▸ **Text segment**:
---

Reports Grant of Restricted Share Units
Toronto, Ontario--(Newsfile Corp. - March 31, 2021) - Labrador Iron Mines Holdings Limited (OTC Pink: LBRMF) ("LIMH" or the "Company") reports that it has filed on SEDAR a Technical Report in accordance with National Instrument 43-101 ("NI 43-101"), with an Issue Date of February 26, 2021 and an Effective Date of December 31, 2020, prepared by Roscoe Postle Associates Inc. ("RPA"), now part of SLR Consulting Ltd., disclosing the results of an independent Preliminary Economic Assessment ("PEA") on its Houston Project.
There are no changes to the results of the PEA previously announced on March 9, 2021. (See LIMH News Release March 9, 2021). All currency references in this News Release are in Canadian dollars, unless otherwise noted.

---

▸ **Objective 1**: From the news release, set down word for word the passage that begins at the words "Reports Grant of" and stops after the words "its Houston Project.".
▸ **Objective 2**: List every distinct calendar date that appears in the news release.

---

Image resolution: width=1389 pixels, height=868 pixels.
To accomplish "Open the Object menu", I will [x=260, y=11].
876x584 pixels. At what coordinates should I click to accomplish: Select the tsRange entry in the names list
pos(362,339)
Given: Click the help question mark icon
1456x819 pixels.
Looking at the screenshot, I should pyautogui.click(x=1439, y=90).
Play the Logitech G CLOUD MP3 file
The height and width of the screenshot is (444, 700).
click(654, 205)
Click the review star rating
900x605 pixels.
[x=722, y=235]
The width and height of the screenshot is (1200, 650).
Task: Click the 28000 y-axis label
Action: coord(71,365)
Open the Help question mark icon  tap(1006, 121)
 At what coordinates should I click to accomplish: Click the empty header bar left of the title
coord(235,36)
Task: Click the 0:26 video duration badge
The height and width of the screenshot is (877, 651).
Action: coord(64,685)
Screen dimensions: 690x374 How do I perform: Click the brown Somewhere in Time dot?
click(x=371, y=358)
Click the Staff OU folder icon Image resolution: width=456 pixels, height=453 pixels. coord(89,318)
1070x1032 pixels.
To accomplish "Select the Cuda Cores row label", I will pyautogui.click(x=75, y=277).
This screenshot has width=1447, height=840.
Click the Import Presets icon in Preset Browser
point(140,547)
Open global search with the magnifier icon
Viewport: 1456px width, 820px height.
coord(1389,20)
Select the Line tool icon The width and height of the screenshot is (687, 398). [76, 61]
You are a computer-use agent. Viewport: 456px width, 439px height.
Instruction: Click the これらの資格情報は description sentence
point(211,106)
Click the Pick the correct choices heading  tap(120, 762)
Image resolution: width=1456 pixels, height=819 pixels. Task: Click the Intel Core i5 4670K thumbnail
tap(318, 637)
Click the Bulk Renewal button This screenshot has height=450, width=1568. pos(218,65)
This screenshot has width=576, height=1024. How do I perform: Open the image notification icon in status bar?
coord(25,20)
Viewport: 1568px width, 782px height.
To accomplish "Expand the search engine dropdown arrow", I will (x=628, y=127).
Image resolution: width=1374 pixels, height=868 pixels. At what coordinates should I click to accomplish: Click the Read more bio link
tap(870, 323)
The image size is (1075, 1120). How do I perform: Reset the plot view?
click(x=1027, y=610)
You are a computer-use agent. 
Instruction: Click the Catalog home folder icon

---

▸ **Full output 1**:
Reports Grant of Restricted Share Units
Toronto, Ontario--(Newsfile Corp. - March 31, 2021) - Labrador Iron Mines Holdings Limited (OTC Pink: LBRMF) ("LIMH" or the "Company") reports that it has filed on SEDAR a Technical Report in accordance with National Instrument 43-101 ("NI 43-101"), with an Issue Date of February 26, 2021 and an Effective Date of December 31, 2020, prepared by Roscoe Postle Associates Inc. ("RPA"), now part of SLR Consulting Ltd., disclosing the results of an independent Preliminary Economic Assessment ("PEA") on its Houston Project.

▸ **Full output 2**:
March 31, 2021
February 26, 2021
December 31, 2020
March 9, 2021